══ Given passage

Let’s take a quick detour to point out a common pitfall in mixing integers and floating point numbers.
Suppose we forgot to use lround() and wrote the following line instead:
int x = distro(engine);
The code still compiles cleanly with no warnings. It produces the following result:
-17| 1|
-16| 3|
-15| 4|
-14| 33|
-13| 80|
-12| 191|
-11| 541|
-10| 1280|
-9| 2936|
-8| 6199|*
-7| 11617|**
-6| 20161|****
-5| 33110|*******
-4| 49841|***********
-3| 69589|***************
-2| 88048|*******************
-1| 103925|***********************
0| 224758|**************************************************
1| 103651|***********************
2| 87562|*******************
3| 69345|***************
4| 50162|***********
5| 33466|*******
6| 20717|****
7| 11650|**
8| 6102|*
9| 2881|
10| 1299|
11| 534|
12| 216|
13| 71|
14| 21|
15| 5|
17| 1|
Can you see what’s wrong with the resulting graph? Its peak is twice as long as its neighbors; that is, the frequency of 0 is 224758 while the frequencies of 1 and -1 are only half as much!
Using brace-initialization, as shown below, instead of the C-style
initialization using = yields a compilation warning that clues us into what’s
happening:
int x { distro(engine) };
With brace-initialization, the compiler now warns us that we are performing a
narrowing conversion from the double returned by distro(engine) to
int. In other words, the floating point component of the double is discarded
when assigning to the int. Anything in the range (-1, 1) will be truncated
to 0, which is why our peak is twice as large as it should be.
The C-style traditional initialization syntax has always allowed implicit narrowing conversions. Brace-initialization syntax is new in C++11 so the language designers took the opportunity to enforce stricter rules to help prevent data loss bugs, like the one we encountered. The behavior of C-style initialization is left unchanged in C++ for the sake of backward compatibility.
By the same token, the compiler warns us of a narrowing conversion from long
to int had we written the following code instead:
int x { lround(distro(engine)) };
lround() returns a long which may not necessarily fit inside of an int. We
consciously ignored this issue because we know that our distribution will not
return a number that can’t fit inside of an int.
We should always prefer to use brace-initialization to catch bugs like this. We used the C-style initialization to illustrate this point. A conscientious C++ programmer would have written the declaration as follows:
int x { static_cast<int>(lround(distro(engine))) };
Here, we use static_cast<int> to explicitly declare our intent to cast the
long to an int.

════
══ Records

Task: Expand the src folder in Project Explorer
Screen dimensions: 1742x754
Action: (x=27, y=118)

════
══ Records

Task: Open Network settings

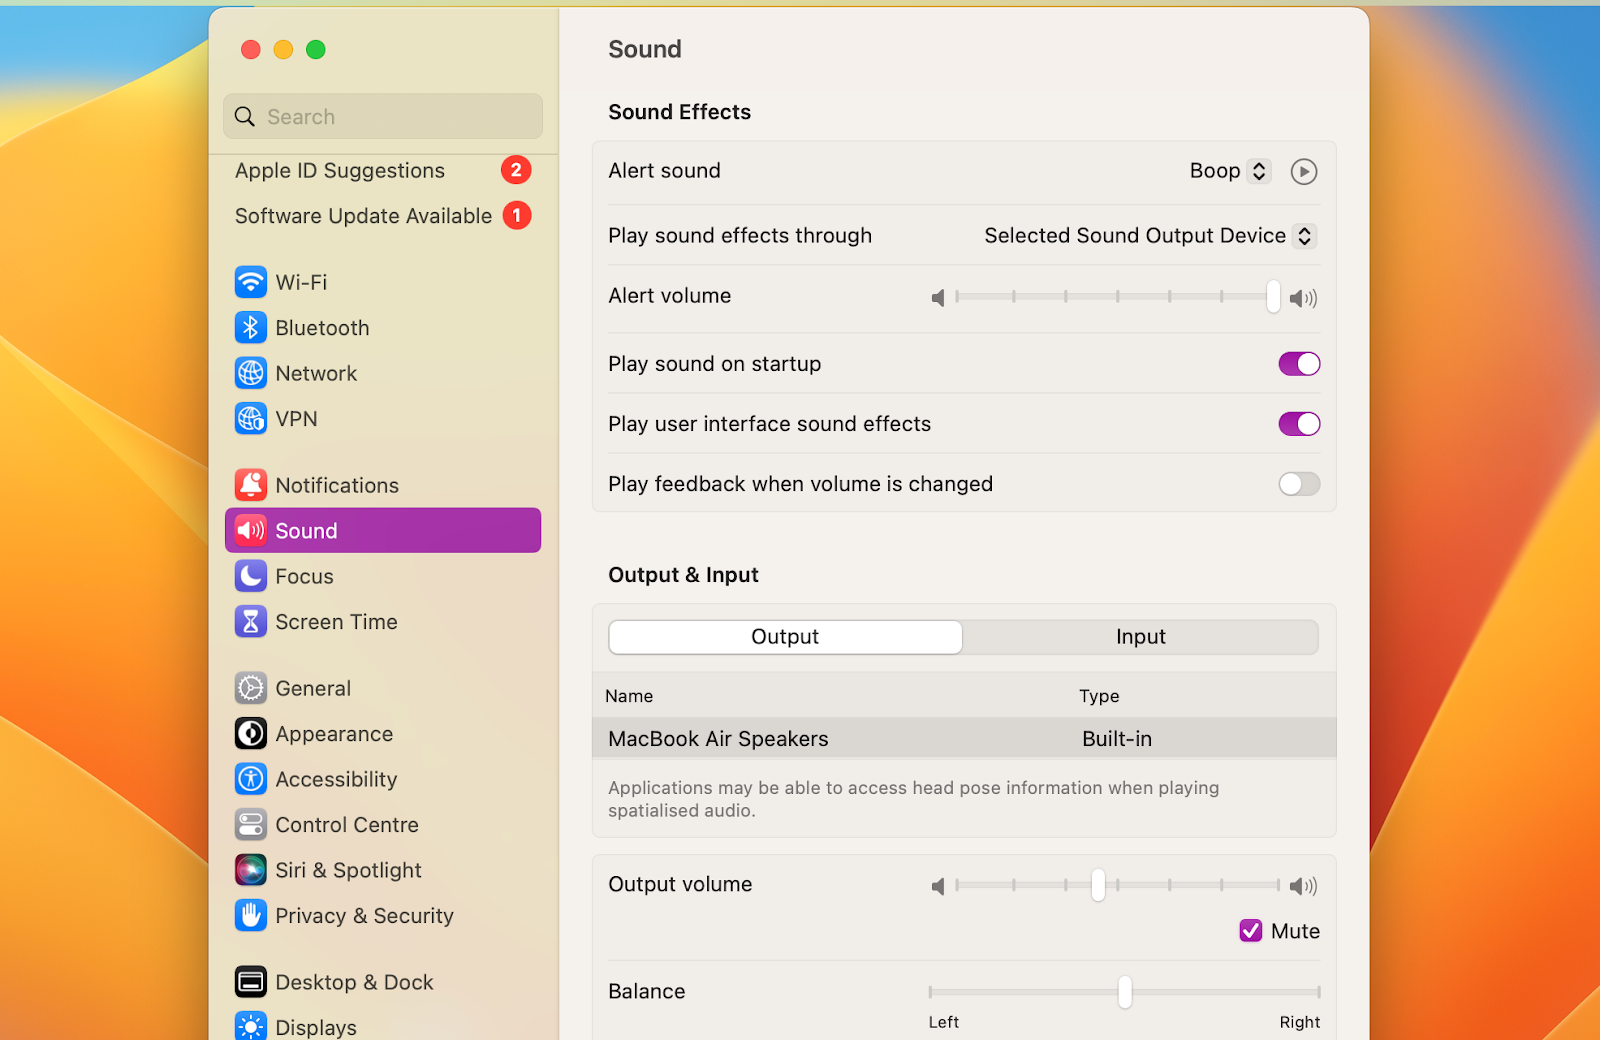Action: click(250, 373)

════

Brief 1:
Answer these questions about the C++ narrowing-conversion passage:
(a) What frequency does the result give for 0?
(b) What type does lround() return?
(c) In which version of C++ is brace-initialization syntax new?
Brief 2:
Output the part of the C++ narrowing-conversion passage starting with "By the same" and going on through "can’t fit inside of an int.".
Brief 3:
Finish out the next part of the C++ narrowing-conversion passage, picking up after its final sentence.
The rows are separate material and have nothing to do with the C++ text.

Task result 1:
(a) 224758
(b) A long
(c) C++11

Task result 2:
By the same token, the compiler warns us of a narrowing conversion from long
to int had we written the following code instead:
int x { lround(distro(engine)) };
lround() returns a long which may not necessarily fit inside of an int. We
consciously ignored this issue because we know that our distribution will not
return a number that can’t fit inside of an int.

Task result 3:
In attempt to make the code more readable, we define generator as the
composition of distro and engine inside the for-loop as follows:
for (int i = 0; i < 1'000'000; ++i) {
auto generator = bind(distro, engine);
int x = lround(generator());
int frequency = ++m[x];
maximum = max(maximum, frequency);
}
Not only does the program curiously take much longer to run, but it also produces the wrong output. The output of one run is shown below:
-6|1000000|**************************************************
In fact, every run incorrectly generates the same number a million times. What is going on?
Recall that pseudo-random number generators are, no matter how simple or complicated the underlying algorithms may be, ultimately formulas to produce the next number in the sequence given the current state of the generator. In other words, a pseudo-random number generator is a stateful functor.
The arguments to bind() are copied if they’re l-values and moved if they’re
r-values. This means that when we create generator using bind(), a copy of
the distro functor is composed with a copy of the engine functor. Since we
call bind() inside the loop, we are creating a brand new engine functor
with the same seed at every iteration. This explains why the same number gets
generated a million times. We’ll address why it took so long to run shortly.
An obvious solution is to move the creation of generator out of the loop. But
let’s take this opportunity to explore other solutions.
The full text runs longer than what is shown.